### Extracted entries
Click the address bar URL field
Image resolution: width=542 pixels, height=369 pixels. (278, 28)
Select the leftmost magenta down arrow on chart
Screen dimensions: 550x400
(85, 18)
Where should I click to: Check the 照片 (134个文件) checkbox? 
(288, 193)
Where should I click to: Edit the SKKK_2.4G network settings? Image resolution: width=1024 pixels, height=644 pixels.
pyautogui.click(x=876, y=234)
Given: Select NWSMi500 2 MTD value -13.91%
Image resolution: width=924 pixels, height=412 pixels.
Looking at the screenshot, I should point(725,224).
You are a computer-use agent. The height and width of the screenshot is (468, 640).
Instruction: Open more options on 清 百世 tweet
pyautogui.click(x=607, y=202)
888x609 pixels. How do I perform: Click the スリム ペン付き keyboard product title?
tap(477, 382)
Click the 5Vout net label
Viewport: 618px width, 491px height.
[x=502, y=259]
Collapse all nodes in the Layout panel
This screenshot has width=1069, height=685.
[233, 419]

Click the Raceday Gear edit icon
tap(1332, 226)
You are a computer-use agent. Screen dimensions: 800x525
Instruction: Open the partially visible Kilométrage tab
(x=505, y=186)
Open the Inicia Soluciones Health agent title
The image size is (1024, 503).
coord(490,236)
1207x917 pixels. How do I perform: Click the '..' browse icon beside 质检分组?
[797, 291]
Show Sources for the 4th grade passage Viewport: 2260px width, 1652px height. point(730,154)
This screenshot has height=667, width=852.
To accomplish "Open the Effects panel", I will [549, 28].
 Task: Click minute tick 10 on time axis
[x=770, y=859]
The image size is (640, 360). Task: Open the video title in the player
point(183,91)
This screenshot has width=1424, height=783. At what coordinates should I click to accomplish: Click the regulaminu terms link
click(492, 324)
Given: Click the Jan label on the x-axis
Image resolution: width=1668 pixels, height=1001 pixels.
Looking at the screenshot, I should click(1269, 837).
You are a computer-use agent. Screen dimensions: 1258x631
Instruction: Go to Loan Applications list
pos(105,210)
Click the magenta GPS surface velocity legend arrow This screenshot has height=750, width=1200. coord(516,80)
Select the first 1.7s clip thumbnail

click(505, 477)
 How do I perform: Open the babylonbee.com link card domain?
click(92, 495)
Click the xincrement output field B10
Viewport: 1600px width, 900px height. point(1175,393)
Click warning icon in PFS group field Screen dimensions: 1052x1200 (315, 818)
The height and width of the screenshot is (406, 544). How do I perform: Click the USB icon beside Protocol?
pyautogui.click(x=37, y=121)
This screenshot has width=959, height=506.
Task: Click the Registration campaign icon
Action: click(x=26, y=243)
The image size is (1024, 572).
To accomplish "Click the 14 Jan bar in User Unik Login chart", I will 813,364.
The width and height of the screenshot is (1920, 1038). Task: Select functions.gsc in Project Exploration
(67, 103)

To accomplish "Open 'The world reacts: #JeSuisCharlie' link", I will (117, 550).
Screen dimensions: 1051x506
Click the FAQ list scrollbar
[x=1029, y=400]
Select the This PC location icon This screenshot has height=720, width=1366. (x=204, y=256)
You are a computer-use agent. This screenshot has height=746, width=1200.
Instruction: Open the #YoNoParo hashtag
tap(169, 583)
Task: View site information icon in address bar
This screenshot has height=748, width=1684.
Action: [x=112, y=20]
######
§ **Problem requirements**
Tally up the lines holding the word "Given" in the data above, and answer with that figure only.

§ **Result**
2